The words “PAYE” and “payroll” can make anyone’s eyes glaze over. They sound complicated, official, and scary. But what if I told you that understanding PAYE is simpler than you think?
Whether you are an employee wondering where your money goes or an employer trying to stay compliant, this guide is for you. We will break it down into plain English. No confusing jargon, I promise.
What is PAYE?
PAYE stands for Pay As You Earn.
Think of it like this: it is a system where your income tax is deducted from your paycheck before you are paid. Instead of getting a massive tax bill at the end of the year, you pay it in small, manageable chunks every month. That is on an installment basis.
Your employer acts as a tax collector for the tax commissioner – Kenya Revenue Authority (KRA). They calculate, deduct, and send the tax to KRA on your behalf. It is one less tax activity for you to worry about.
Who Needs to Worry About PAYE?
This is a three-way street.
a. For Employees
If you have a regular job with a contract of employment, you are subject to PAYE. It applies to your salary, wages, bonuses, and allowances.
b. Company directors
If you are a company director and you receive any form of compensation from the company, that is subject to PAYE.
c. For Employers
If you have even one employee on your payroll, you are legally responsible for operating the PAYE system. This is non-negotiable.
The Magic Number: Your Personal Relief
Before your employer calculates the tax, they do not just tax your entire salary. That would not be fair. Every employee, regardless of salary, receives a tax-free amount each month. This is called your personal relief.
For the current year (as at the date of this article), the Personal Relief is kshs 2,400 per month.
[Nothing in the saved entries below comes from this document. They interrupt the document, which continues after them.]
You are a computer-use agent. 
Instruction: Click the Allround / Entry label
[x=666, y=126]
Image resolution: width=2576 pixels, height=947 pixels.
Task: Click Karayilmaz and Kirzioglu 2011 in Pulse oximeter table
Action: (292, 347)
This means that the first kshs 2,400 of your taxable income is not taxed. It is a small gift from the government to help with basic living costs. Your employer subtracts this relief after they have established your tax.
How is PAYE Calculated?
The tax commissioner uses a progressive tax rate. This means the more you earn, the higher the tax rate on each slice of your income. It works in steps, like climbing a ladder.
Current PAYE Bands
The following are the current PAYE bands as of the date of this article.
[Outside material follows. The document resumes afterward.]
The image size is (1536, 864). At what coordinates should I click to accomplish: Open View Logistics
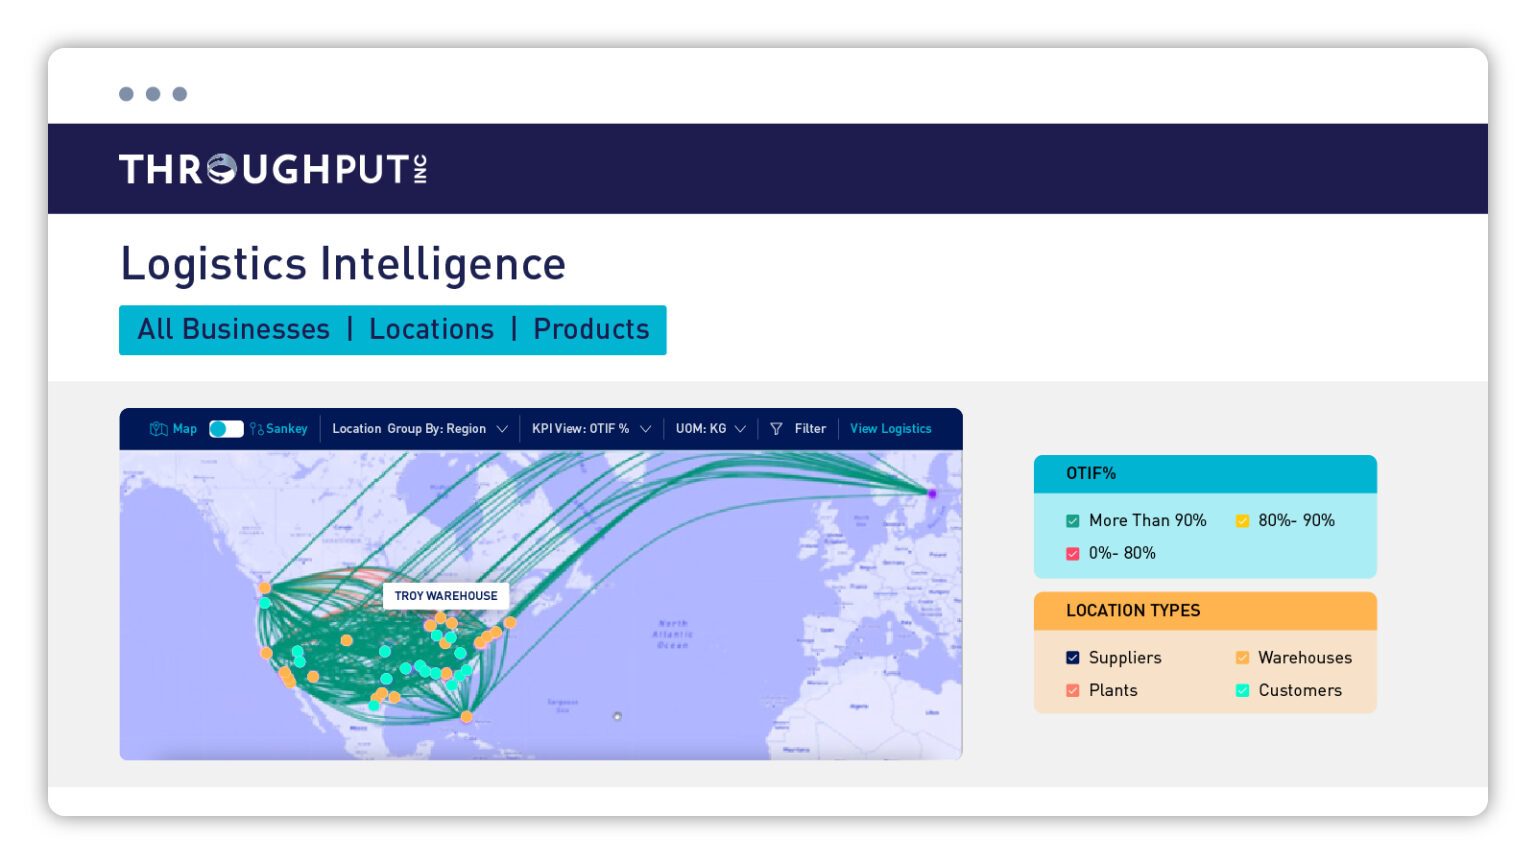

Step 1: The first kshs 24,000 of your monthly income is taxed at 10%.
Step 2: The next kshs 8,333 (up to kshs 32,333) is taxed at 25%.
Step 3: Any amount above kshs 32,333 is taxed at 30%.
Example:
Let us explain how to calculate the PAYE with a real example. Meet Grace.
Grace earns a gross salary of kshs 50,000 per month. How much PAYE will she pay?
1. Taxable Income
First, we find the amount to be taxed. We subtract her Personal Relief from her gross pay: kshs 50,000 – kshs 2,400 = kshs 47,600.
Now, we tax this amount in steps:
2. Step 1 (10% Rate)
The first kshs 24,000 is taxed. So, Kshs 24,000 x 10% = kshs 2,400.
3. Step 2 (25% Rate)
The next slice is from kshs 24,001 to Kshs 32,333. That is kshs 8,333. So, kshs 8,333 x 25% = kshs 2,083.25.
4. Step 3 (30% Rate)
We have taxed up to kshs 32,333. Grace’s taxable income is kshs 47,600. The remaining amount is kshs 47,600 – kshs 32,333 = kshs 15,267. This is taxed at 30%. So, kshs 15,267 x 30% = kshs 4,580.10.
5. Total Monthly PAYE
Now, we add it all up:
kshs 2,400 + kshs 2,083.25 + kshs 4,580.10 = kshs 9,063.35.
So, Grace’s PAYE is kshs 9,063.35. Her take-home pay will be her gross salary (kshs 50,000) minus her PAYE (kshs 9,063.35) and minus any other deductions like NSSF and SHA.
See? It is just simple math in steps.
A Quick Word on Allowances
Not all allowances are treated the same tax-wise. Some are fully taxable, while others are partially or fully exempt. Your basic salary is always fully taxable. What are some allowances?
Standard taxable allowances include:
a. House allowance
b. Commuter allowance
c. Entertainment allowance
Your employer should be able to tell you how each component of your pay is subject to tax.
Key Responsibilities – A Cheat Sheet
a. For Employees
i. Ensure you have a valid KRA PIN.
ii. Check your payslip every month to confirm the correct PAYE has been deducted.
iii. Use your KRA iTax portal to confirm your employer is remitting the money. It is your money. Make sure it is being handled correctly.
b. For Employers
i. Register your business as an employer with KRA.
ii. Calculate the correct PAYE for each employee every month.
iii. Pay the deducted PAYE to KRA by the 9th of the following month. This is crucial. Late payments attract heavy fines, penalties, and interest.
iv. File a monthly PAYE return and make payments on time.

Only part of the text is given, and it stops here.